The current policy of the U.S. Forest Service has lost direction. Our forests are dying and burning at an increasing rate and are not producing enough income from this vast wealth we call our national forests to properly manage their health.

Our nation is in "economic crisis" and Grant County's unemployment was 15.9 percent last month and growing. The current USFS budgets are in a death spiral and no one seems to recognize that the USFS has lost the focus of why it and the national forests were created

President Theodore Roosevelt in 1903 at the home of Gifford Pinchot stated: "you can never afford to forget for one moment what is the object of forest policy. Primarily that object is not to preserve forests because they are beautiful, though that is good in itself; not to preserve them because they are refuges for the wild creatures of the wilderness - though that too is good itself - but the primary object of forest policy as of the land policy of the United States is the making of prosperous homes, is part of the traditional policy of home-making of our country. Every other consideration comes as secondary."

Roosevelt was elaborating upon the Organic Act which when passed in 1897 defined the purpose of the Forest Reserves, having been created in 1891.

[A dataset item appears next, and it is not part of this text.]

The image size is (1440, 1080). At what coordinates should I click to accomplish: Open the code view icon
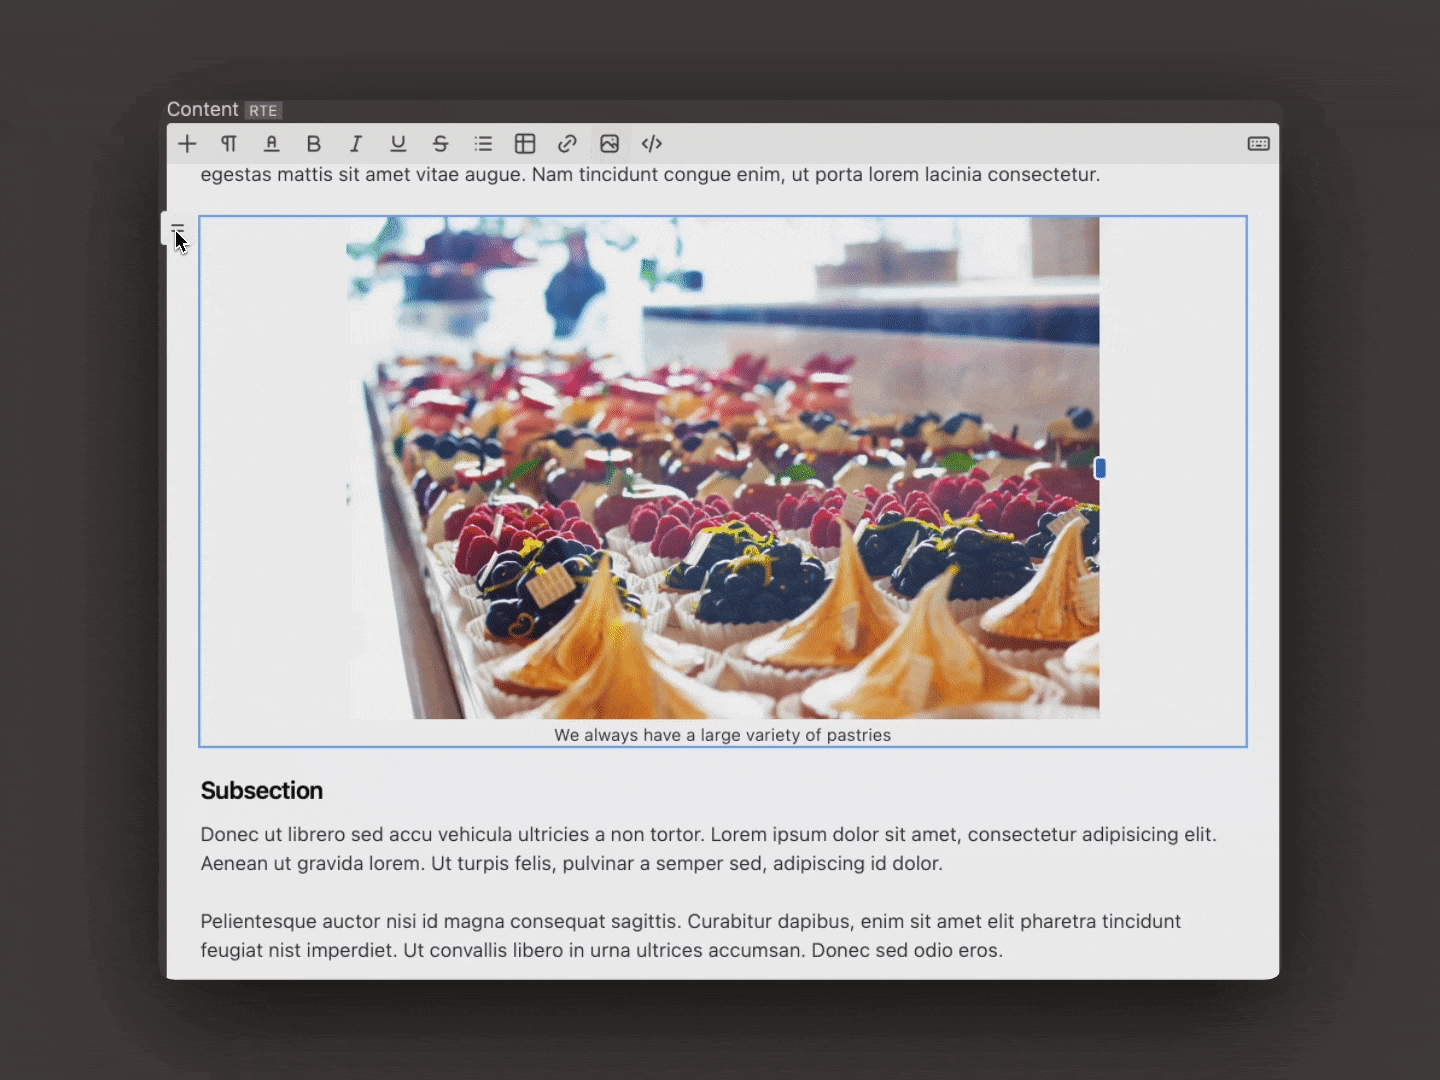(x=651, y=143)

As President Roosevelt stated during his 1904 State of the Union address: "Forest reserves are created for two principal purposes. The first is to preserve the water supply ... The second reason for which forest reserves are created is to preserve the timber supply for various classes of wood users. Among the more important of these are settlers under the reclamation act an other acts, for whom cheap accessible supply of timber for domestic uses is absolutely necessary."

He also stated: "The creation of a forest service in the Department of Agriculture will have fore its important results: First - A better handling of all forest work. Second - The reserves themselves, being handled from the point of view of the man in the field, instead of the man in the office. Third - Within a comparatively short time the reserves will become self-supporting. And, they can and should be offset by returns from the national forests' important source of revenue to their government."

Current U.S. Forest Service regulation maintains these objectives. Section 2402 of the current Forest Service Manual (FSM) states: "The broad objectives of forest management are to cultivate and maintain tree stands in a manner that promotes and achieves a diverse pattern of vegetation that best meets the needs of people now and in the future. Specific objectives for managing the forest resource of National Forest System lands are:

1. To provide a continuous supply of National Forest System timber for the use and necessities of the citizens of the United States.

2. To provide, so far as feasible, an even flow of National Forest System timber in order to facilitate the stabilization of communities and opportunities for employment.

Remember we are in an economic crisis in this nation and specifically Grant County is on the verge of extreme economic restructuring and here is how our USFS responds in a news release January 9, 2009:

"As many of you are aware the Forest Service may have the opportunity to be part of the 2-3 year Economic Stimulus Plan proposed by President-Elect Obama. The Forest Service has responded to requests from legislators that describe opportunities to create jobs through natural resource and infrastructure work on the national forests and grasslands."

The news release continues that job creation would include: hazardous fuels reduction (on both federal and nonfederal land); facilities reconstruction (recreation, administrative sites, bridges, roads, dams, fish passages, etc.), and wood-to-energy grants that will focus on assisting the development of alternative energy through increased use of biomass resulting from restoration activities.

What happened to the objectives in the current FSM 2402: "To provide a continuous supply of National Forest System timber for the use and necessities of the citizens of the United States?" And "to provide, so far as feasible, an even flow of National Forest System timber in order to facilitate the stabilization of communities and opportunities for employment?"

Why doesn't the Forest Service propose to increase the supply of timber to the industries of the United States and specifically those in Grant County to a level that these industries can continue to operate and provide jobs, provide economic activity, provide community stability and a source of wealth for the citizens of the United States in general?

The bottom line in Grant County is that the Malheur National Forest must sell and harvest an absolute minimum of 50 million board feet of merchantable timber - not just culls, firewood, Christmas trees and poles - for the industry in Grant County to survive. It is up to us as citizens to take this fight to our congressmen and senators because the USFS has lost direction.

King Williams is the president of King Inc.